Choosing Who I Have Become
It is Sunday morning. Sunday is a “time-out” day when traditionally we dial back the fever of commerce, that survival game which we all play. Time outs, half times are important as a player, by definition, is the subject of the game, a mind/body point of awareness who agrees to engage in play with others. Playing is voluntary. It would seem that we must work to live, that we have no choice. Such thinking mistaken, a wilful forgetting that we choose to play. Some choose not to play, to “drop out,” to remove themselves from the rat-race. There are many ways of choosing not to play. But it is good to remind oneself that my life, the one that I have is the one that I choose. I can quit this game at any time. A time-out is a acknowledgement that freedom-to-choose is woven into the logic of life, at least for human selves, social beings that must live in community with others so constituted.
I was reminded of this insight by a challenge offered by a friend to another good friend, posed in terms of the dilemma between voluntary and involuntary taxation.
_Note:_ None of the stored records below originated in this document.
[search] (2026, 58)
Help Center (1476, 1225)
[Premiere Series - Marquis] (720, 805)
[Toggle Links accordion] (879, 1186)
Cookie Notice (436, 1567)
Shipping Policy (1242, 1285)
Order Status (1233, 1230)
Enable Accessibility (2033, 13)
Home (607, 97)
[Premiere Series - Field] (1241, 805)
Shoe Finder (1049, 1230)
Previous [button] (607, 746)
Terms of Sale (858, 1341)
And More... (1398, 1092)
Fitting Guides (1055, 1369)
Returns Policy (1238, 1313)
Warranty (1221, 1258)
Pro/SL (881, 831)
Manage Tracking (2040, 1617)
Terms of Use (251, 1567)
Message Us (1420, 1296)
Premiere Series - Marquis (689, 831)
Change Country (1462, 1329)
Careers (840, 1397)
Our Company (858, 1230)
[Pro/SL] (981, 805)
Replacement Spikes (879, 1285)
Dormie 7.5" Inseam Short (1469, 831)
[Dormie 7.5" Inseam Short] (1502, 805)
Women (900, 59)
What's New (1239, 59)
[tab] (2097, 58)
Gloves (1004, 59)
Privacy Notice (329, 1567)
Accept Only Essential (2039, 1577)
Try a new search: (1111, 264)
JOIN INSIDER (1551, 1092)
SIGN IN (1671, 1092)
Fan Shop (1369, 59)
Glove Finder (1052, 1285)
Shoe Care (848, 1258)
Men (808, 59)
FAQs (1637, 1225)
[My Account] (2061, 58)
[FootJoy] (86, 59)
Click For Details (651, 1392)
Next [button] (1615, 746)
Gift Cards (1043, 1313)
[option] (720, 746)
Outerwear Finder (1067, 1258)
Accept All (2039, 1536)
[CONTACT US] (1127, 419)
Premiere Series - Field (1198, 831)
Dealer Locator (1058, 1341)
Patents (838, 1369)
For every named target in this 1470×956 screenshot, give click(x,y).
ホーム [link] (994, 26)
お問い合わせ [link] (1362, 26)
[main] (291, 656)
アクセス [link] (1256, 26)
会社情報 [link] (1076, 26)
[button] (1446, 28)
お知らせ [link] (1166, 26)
I didn’t get into the middle of that conversation. I was prompted though to think about the exercise of freedom as experienced by the joint agreement between all of us to stop for a red light at a traffic intersection. It is not an act that is extracted from us, rather something that we jointly agree is best for all of us. It works. The game goes on. I may drive from one side of the country to the other, say from Fresno California to Mystic Connecticut by voluntarily stopping at every red light signal. The ultimate test of the formal/informal agreement between us is the traffic of New York City. The pact which we’ve made between us makes it possible to cross the Hudson River and drive up to New England. Remarkable!
We choose the life that we have, we – all of us by joint agreement, are playing a long game. Of course not everyone would agree with me. Some fiercely disagree and if they could, would take that life from us by various forms of force, the violence which they apparently understand so well.
Why should you and I buy into the goods which they are selling, the snake-oil of a short cut, the easy-work-around to the vulnerability of my choosing along with you the life that we have and enjoy?
The photo at the top of the post is of the lighting and the accessories that serve the create the atmosphere of Steve’s place, the Chatterbox Bar and Grill in Long Grove. Go for the food!
The photo at the bottom is of the early morning sun illuminating the plants in front of the window here at the Geneva Starbucks.